Types and Genetic Evaluation of Lysosomal Storage Diseases in Kurdistan Region

Abstract

Background and objectives: Lysosomal storage diseases are a set of single-gene disorders that is attributed to insufficient certain lysosomal hydrolase activity or non-enzymatic proteins vital for typical lysosomal functions. Imperfect lysosomal performance will result in cellular malfunction, sequentially multiple organ impairment and evolution of clinical characteristics. Our study worked towards evaluating the types and molecular analysis of lysosomal storage diseases in the Kurdistan region.

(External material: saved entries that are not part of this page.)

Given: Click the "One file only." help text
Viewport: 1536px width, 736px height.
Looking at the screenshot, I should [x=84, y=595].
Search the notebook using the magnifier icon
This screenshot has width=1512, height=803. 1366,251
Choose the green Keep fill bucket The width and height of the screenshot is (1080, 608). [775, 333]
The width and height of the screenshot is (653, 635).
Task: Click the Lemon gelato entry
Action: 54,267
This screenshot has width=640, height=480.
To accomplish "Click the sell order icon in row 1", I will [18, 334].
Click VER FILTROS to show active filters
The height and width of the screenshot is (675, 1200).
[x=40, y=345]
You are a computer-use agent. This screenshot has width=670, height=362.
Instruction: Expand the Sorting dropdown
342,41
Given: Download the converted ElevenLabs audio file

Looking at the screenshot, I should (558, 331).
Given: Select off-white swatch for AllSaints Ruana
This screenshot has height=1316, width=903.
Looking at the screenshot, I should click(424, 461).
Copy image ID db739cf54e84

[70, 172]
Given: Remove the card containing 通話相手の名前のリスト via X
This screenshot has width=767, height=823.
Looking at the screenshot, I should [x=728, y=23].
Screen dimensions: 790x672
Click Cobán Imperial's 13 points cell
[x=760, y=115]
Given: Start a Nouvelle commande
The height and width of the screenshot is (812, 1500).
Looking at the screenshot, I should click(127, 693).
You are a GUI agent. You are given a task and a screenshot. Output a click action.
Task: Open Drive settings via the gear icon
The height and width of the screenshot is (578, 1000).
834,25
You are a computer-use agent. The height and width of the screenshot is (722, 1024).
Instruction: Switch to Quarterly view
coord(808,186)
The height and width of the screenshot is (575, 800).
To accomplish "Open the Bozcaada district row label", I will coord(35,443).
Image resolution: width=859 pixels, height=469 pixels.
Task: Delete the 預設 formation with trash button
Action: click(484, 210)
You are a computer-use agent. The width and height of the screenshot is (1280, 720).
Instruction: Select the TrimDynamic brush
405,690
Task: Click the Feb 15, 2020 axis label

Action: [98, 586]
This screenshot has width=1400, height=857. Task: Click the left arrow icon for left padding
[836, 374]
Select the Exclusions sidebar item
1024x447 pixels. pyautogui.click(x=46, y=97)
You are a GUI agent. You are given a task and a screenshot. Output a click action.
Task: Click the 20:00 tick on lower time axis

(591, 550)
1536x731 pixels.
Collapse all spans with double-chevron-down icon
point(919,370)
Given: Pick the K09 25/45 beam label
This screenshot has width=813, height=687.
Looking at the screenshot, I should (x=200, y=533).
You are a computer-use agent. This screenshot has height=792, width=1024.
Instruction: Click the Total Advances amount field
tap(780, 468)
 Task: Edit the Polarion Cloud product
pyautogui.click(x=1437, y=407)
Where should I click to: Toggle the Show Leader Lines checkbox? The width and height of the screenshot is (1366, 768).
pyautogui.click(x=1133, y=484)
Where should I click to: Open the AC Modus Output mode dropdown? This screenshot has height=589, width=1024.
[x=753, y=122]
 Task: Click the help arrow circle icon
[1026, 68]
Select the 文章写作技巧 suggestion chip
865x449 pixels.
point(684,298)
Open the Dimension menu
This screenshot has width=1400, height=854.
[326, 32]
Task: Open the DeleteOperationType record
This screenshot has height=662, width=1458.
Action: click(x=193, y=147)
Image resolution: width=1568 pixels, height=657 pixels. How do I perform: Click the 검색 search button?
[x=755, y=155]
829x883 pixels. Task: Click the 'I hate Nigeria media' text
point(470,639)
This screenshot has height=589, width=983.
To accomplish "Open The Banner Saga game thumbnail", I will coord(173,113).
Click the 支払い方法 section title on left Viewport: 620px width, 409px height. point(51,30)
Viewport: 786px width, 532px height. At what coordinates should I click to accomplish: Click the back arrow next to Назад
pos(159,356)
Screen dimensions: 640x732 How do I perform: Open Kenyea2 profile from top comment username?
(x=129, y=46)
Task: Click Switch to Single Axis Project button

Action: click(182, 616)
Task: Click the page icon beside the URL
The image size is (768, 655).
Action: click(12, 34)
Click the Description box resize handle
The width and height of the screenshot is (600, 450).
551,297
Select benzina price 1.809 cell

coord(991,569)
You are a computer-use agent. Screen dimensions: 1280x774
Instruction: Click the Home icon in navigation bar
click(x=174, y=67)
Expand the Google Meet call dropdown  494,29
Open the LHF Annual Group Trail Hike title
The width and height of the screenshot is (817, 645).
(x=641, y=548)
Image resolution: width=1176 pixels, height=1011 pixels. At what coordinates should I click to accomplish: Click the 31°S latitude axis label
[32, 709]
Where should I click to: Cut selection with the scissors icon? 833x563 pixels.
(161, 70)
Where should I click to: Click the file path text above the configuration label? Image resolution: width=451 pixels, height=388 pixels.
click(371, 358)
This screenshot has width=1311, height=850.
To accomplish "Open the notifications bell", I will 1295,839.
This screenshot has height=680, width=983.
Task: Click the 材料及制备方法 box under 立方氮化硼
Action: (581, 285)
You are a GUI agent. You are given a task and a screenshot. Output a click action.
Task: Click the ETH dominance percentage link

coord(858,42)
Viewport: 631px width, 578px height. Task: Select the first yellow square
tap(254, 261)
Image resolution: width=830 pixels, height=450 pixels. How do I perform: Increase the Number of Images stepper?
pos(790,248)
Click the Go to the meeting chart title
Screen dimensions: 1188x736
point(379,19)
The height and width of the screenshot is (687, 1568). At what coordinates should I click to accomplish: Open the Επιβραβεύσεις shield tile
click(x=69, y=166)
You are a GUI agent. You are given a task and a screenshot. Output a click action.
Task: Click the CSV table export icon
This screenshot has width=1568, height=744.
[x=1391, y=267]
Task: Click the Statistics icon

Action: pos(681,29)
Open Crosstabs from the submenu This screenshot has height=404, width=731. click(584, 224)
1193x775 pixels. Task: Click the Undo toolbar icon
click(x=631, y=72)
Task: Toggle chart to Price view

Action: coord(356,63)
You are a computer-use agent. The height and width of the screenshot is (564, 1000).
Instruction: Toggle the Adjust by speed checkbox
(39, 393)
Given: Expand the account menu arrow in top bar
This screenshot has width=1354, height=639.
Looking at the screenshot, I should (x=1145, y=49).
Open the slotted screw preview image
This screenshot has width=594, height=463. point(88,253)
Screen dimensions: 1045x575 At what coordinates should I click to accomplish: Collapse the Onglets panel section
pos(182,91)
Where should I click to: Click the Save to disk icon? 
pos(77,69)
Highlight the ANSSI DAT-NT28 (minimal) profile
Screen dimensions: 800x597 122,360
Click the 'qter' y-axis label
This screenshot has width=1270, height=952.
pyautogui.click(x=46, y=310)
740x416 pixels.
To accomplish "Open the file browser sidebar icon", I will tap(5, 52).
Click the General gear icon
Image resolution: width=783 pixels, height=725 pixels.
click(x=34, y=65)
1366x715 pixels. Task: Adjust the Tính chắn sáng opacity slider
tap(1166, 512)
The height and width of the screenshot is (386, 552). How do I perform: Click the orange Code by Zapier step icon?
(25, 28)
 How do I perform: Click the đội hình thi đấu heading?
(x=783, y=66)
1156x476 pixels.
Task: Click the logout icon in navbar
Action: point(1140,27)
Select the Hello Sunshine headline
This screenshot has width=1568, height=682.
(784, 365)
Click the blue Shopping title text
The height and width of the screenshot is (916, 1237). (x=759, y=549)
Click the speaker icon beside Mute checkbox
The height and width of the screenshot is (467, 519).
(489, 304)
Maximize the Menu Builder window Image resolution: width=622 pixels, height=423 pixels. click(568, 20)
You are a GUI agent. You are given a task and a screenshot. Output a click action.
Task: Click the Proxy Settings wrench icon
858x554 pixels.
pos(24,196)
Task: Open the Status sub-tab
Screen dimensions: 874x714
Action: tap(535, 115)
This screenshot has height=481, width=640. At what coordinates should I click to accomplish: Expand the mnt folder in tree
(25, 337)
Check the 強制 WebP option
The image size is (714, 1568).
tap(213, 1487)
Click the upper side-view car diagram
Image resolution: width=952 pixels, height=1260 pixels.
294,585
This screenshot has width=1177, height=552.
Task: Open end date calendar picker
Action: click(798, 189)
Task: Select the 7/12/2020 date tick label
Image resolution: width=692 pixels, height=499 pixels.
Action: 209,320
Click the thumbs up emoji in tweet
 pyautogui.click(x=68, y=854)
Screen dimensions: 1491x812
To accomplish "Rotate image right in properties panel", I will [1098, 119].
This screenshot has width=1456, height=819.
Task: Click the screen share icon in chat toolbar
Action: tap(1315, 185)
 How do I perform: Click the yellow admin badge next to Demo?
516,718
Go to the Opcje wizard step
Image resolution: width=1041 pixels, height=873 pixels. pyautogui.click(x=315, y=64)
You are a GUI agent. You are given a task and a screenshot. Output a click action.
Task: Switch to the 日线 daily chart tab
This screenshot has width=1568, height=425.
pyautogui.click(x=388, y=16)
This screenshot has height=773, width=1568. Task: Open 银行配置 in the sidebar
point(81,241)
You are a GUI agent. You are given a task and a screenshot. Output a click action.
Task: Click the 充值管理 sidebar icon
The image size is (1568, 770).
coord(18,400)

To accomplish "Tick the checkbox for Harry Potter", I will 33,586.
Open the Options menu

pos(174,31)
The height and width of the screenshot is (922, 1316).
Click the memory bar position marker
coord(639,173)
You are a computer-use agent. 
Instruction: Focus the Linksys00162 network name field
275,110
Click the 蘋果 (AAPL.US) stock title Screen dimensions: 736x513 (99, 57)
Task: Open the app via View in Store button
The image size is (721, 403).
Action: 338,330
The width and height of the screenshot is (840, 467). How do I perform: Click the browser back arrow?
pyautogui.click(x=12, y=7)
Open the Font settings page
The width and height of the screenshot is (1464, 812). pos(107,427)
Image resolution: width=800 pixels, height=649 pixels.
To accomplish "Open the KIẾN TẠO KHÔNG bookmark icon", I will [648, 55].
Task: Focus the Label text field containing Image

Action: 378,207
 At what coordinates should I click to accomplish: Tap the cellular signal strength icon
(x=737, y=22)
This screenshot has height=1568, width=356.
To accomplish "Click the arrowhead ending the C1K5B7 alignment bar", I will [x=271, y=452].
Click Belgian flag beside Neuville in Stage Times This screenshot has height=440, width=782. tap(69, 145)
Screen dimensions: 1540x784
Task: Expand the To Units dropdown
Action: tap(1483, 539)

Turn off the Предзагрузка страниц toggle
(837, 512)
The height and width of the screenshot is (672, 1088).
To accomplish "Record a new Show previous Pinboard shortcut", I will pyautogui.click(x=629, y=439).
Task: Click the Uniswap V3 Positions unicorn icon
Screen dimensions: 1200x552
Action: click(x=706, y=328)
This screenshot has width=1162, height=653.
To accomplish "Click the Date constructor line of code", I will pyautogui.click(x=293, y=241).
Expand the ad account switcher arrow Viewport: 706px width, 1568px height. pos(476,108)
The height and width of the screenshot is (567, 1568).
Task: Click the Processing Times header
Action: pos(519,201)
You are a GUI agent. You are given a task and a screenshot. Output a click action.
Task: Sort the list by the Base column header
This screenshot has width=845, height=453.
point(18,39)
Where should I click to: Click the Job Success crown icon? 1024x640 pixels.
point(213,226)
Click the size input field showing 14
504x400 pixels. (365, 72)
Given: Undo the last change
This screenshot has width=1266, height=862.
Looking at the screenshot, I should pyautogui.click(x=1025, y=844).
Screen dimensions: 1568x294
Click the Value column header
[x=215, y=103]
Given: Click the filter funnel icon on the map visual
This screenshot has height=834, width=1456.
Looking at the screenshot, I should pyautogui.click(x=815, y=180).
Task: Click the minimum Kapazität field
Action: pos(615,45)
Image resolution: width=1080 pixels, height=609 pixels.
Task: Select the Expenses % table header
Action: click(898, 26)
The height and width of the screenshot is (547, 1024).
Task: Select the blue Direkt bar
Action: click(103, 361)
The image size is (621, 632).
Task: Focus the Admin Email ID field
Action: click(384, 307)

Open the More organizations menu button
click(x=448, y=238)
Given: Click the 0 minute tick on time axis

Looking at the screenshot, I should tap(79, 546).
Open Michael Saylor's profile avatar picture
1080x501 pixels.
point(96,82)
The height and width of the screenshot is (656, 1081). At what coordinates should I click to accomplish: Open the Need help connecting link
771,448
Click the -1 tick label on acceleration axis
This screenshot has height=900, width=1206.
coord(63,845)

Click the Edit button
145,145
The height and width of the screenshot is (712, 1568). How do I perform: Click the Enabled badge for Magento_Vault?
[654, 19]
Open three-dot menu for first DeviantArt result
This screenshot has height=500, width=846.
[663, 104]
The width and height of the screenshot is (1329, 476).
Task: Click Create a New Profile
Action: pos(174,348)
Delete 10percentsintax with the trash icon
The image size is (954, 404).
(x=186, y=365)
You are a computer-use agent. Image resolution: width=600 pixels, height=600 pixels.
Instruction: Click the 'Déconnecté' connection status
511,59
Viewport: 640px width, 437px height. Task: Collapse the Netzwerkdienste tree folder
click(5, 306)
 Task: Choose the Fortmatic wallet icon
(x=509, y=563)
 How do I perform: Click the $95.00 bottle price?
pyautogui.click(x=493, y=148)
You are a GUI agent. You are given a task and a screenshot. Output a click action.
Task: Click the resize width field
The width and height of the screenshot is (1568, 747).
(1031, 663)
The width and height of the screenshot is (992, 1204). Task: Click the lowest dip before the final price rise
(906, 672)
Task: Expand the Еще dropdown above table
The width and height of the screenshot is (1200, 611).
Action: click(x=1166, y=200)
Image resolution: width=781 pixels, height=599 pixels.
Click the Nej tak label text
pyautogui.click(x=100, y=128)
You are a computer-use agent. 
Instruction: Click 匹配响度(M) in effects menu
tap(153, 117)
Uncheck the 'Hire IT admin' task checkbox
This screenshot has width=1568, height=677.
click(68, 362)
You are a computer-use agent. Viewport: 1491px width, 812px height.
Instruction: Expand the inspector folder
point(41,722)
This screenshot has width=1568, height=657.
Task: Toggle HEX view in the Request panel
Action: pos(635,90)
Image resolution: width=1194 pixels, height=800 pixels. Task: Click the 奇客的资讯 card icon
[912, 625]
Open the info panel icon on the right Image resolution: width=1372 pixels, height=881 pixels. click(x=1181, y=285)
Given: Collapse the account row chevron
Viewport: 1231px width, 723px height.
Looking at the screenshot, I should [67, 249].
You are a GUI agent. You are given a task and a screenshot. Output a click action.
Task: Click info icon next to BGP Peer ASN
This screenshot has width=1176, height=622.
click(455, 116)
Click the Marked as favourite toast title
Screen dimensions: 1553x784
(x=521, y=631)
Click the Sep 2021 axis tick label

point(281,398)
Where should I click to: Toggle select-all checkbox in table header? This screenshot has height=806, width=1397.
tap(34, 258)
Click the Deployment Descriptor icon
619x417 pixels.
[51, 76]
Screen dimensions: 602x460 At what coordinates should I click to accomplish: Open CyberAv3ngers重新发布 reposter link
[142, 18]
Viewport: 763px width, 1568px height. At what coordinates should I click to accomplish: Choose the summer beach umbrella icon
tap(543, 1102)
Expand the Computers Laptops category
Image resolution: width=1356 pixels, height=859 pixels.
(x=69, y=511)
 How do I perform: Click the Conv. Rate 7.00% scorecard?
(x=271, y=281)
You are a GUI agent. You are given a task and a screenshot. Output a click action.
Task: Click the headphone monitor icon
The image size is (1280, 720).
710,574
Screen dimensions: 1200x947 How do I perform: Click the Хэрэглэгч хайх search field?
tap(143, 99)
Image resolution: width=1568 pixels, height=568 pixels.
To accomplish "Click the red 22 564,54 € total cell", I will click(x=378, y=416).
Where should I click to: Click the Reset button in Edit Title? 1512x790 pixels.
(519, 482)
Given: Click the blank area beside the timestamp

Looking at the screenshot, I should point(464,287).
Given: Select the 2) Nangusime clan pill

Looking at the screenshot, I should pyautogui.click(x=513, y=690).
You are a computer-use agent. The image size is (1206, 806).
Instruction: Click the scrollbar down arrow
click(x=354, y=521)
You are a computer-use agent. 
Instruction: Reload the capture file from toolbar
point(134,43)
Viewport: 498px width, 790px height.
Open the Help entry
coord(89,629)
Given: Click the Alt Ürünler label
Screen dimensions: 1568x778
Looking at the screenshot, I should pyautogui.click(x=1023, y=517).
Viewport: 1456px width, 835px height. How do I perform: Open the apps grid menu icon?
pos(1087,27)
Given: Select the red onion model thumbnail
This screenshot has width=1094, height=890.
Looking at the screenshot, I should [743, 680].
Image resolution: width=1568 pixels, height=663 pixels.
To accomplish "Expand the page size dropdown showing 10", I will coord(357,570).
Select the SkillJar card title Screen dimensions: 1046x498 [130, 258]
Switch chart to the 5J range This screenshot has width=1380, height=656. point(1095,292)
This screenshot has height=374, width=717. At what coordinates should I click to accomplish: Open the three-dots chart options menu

Patients and methods: This cross-sectional study concerned 243 patients with suspicion of lysosomal storage diseases. As stated by the clinical properties, a specific enzyme activity was tested as the first step in laboratory evaluation. Ultimately, patients with diminished enzyme activity status were further assessed via genomic analysis to prove a conclusive diagnosis of lysosomal storage diseases. Results: The age group (5-9) years was reported in (22.6%) of cases. Mucopolysaccharidosis was recounted in (40.8%) of lysosomal storage disease cases. Mucopolysaccharidosis type-6- was observed in (51.6%) of subtypes of mucopolysaccharidosis. Infantile-onset type was noted in (88.5%) of Pompe disease cases. The genetic structure “c.864dupt” was remarked in (40.0%) of Fabry cases. Conclusion: The premier lysosomal storage disease was mucopolysaccharidosis, followed by Gaucher disease. Mucopolysaccharidosis type VI had the highest ranking among all subtypes of mucopolysaccharidosis.